◆ **PROMPT**
Your task is to reproduce exactly the lines from the line with "[A Pousada Bela" through the end of the records below.

Stored records
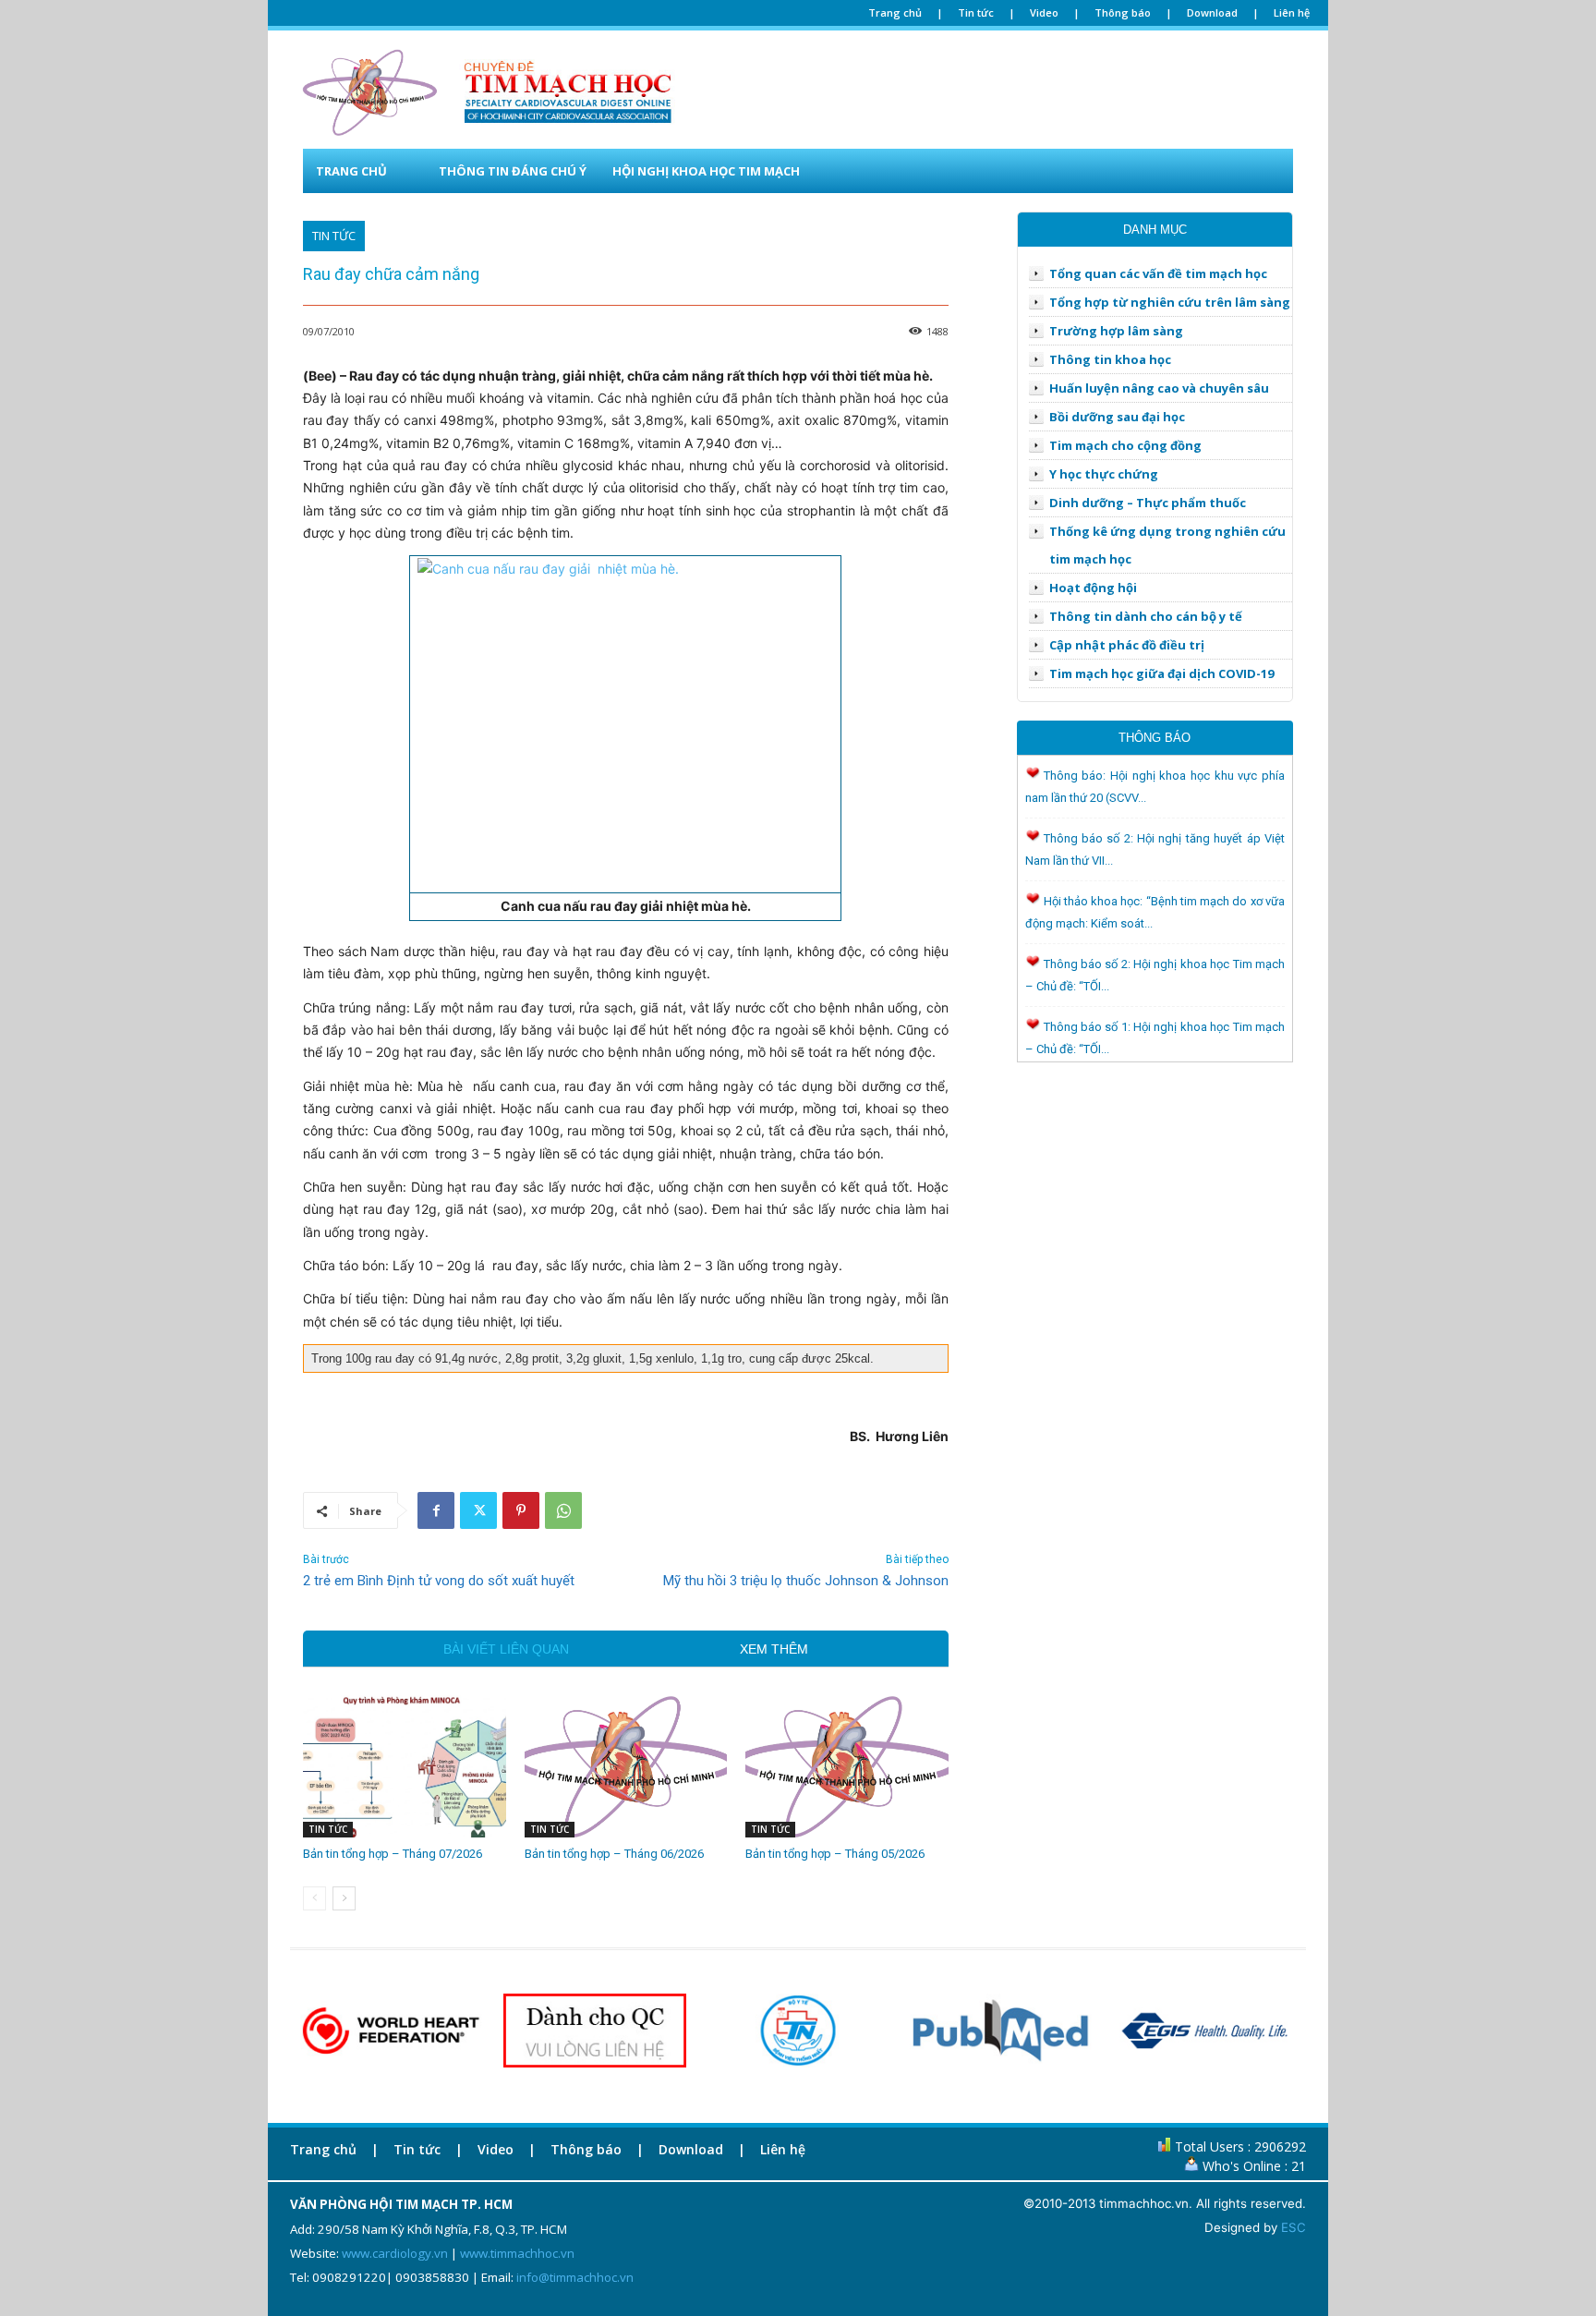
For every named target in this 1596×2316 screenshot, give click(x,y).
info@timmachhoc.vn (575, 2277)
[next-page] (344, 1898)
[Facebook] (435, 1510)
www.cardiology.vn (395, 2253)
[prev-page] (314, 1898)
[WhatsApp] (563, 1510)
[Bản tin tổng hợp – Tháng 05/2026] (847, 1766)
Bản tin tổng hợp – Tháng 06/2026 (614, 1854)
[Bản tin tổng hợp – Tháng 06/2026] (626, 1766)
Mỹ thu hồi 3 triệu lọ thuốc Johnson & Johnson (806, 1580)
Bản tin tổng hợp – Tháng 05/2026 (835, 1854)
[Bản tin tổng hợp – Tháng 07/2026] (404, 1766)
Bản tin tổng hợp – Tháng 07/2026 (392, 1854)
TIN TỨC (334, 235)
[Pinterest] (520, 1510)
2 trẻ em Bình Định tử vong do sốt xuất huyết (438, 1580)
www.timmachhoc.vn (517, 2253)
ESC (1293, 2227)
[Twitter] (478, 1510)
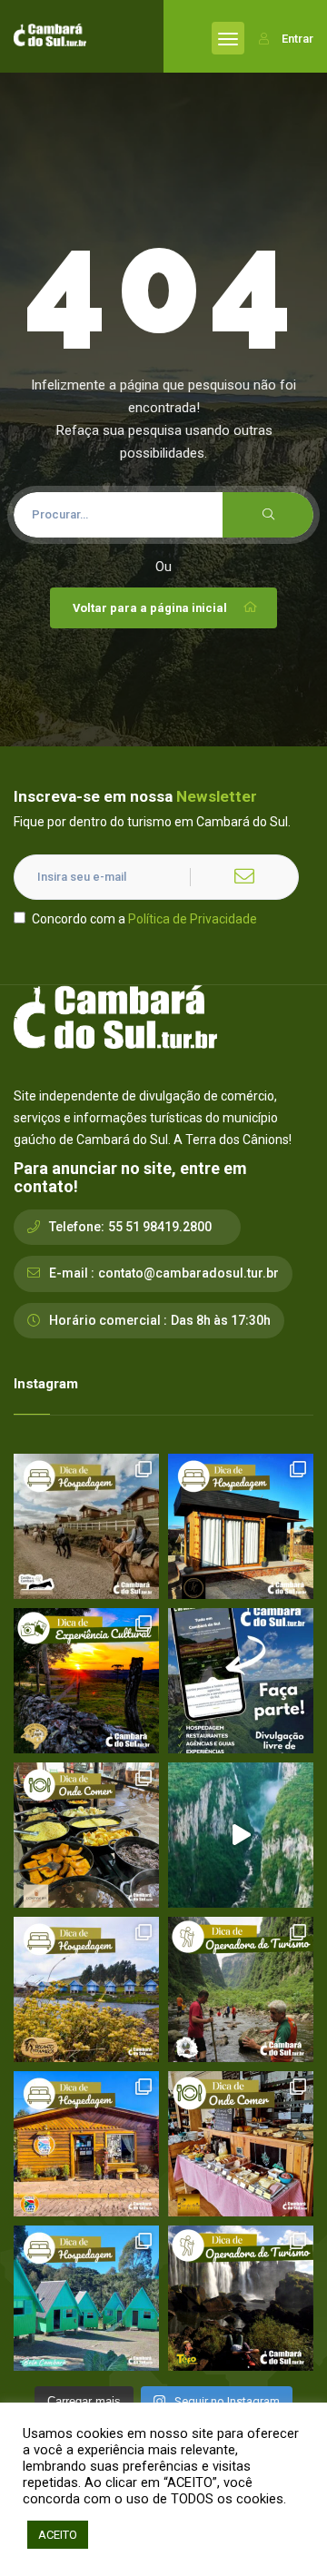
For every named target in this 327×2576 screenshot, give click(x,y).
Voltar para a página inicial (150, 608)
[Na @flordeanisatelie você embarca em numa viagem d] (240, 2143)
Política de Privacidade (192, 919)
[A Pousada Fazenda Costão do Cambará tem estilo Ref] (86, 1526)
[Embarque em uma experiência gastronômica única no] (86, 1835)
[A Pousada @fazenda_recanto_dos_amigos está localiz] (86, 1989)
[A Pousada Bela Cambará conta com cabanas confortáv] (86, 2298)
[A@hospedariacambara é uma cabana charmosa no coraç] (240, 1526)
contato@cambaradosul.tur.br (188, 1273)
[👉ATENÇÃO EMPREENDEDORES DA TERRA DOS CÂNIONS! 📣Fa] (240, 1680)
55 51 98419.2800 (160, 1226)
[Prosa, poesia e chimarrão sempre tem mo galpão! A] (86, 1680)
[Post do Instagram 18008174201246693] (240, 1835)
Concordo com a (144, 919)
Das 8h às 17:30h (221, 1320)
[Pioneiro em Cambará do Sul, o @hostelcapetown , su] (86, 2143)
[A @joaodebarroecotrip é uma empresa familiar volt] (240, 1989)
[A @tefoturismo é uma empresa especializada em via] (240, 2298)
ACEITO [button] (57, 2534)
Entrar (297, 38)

◆ **COMPLETED EXERCISE**
[A Pousada Bela Cambará conta com cabanas confortáv] (86, 2298)
[A@hospedariacambara é uma cabana charmosa no coraç] (240, 1526)
contato@cambaradosul.tur.br (188, 1273)
[👉ATENÇÃO EMPREENDEDORES DA TERRA DOS CÂNIONS! 📣Fa] (240, 1680)
55 51 98419.2800 (160, 1226)
[Prosa, poesia e chimarrão sempre tem mo galpão! A] (86, 1680)
[Post do Instagram 18008174201246693] (240, 1835)
Concordo com a (144, 919)
Das 8h às 17:30h (221, 1320)
[Pioneiro em Cambará do Sul, o @hostelcapetown , su] (86, 2143)
[A @joaodebarroecotrip é uma empresa familiar volt] (240, 1989)
[A @tefoturismo é uma empresa especializada em via] (240, 2298)
ACEITO [button] (57, 2534)
Entrar (297, 38)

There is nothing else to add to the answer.